Sharon, there are actually dozens and dozens of fine literary magazines that publish poetry. Some of the more popular ones would include The New Yorker and The Paris Review, among others. Not only would places like this give you great exposure, but they are also going to pay you some money to publish your work.
But, not everyone gets into publications such as this. It takes talent, luck, and probably some strong connections would help as well. If you think your work is good, I'd say give it a shot, but don't get your hopes up too high.
If you go to a website called Duotrope's Digest, you can also use their poetry search engine to find other publications you can submit to. Go to the site, click the tab that says "poetry," fill in the search criteria, and then click "search." You'll get the names of the publications, the genres they publish, length requirements, pay scales, and whether they are a print or electronic publication. It's a great resource, and you can use it for free, although they appreciate donations.

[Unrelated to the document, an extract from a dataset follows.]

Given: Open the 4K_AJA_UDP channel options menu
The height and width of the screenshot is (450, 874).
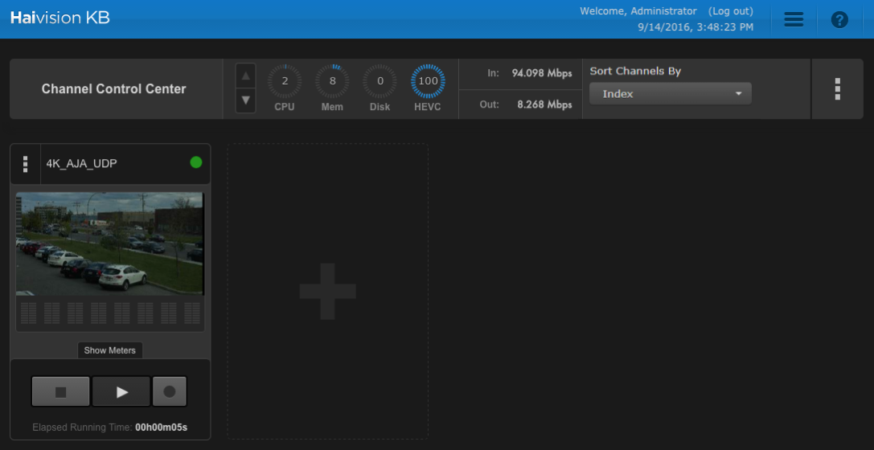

Getting into a literary magazine is a bit of an art. (This applies to everyone, not just poets.) Different publications have different preferences. So, you can submit often to many different publications in the hopes that you'll accidentally stumble on a good fit. Or, you can take the time to research the pubs and only submit to the ones that seem to like your type of work. Seriously, either way works. I tend to take the latter approach, but I know a poet who takes the former and has quite a bit of success. You can decide if you want to spend your time research or submitting--both are kind of tedious, at least to me.
When you find a publication you are interested in, go to their submission guidelines. They will tell you how to submit your work to them. Often with poetry you can submit multiple pieces at the same time if you have them.

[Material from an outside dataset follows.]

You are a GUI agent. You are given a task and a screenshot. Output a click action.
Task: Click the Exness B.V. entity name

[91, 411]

There are a few other things you should know about submitting, including the value of online versus print publications, multiple submissions versus simultaneous submissions, and the cover letter. Check out a few of our other posts, to get more information (1, 2, 3)
For me, the key to submitting is to expect failure. That may be a bit depressing, but getting an editor or agent to like your work depends on so many factors that are out of your control. If someone turns you down, don't necessarily blame yourself. Yes, sometimes, your work might not hold up. But, sometimes, the editor could have just gotten a parking ticket and simply isn't in the mood to make anyone happy that day.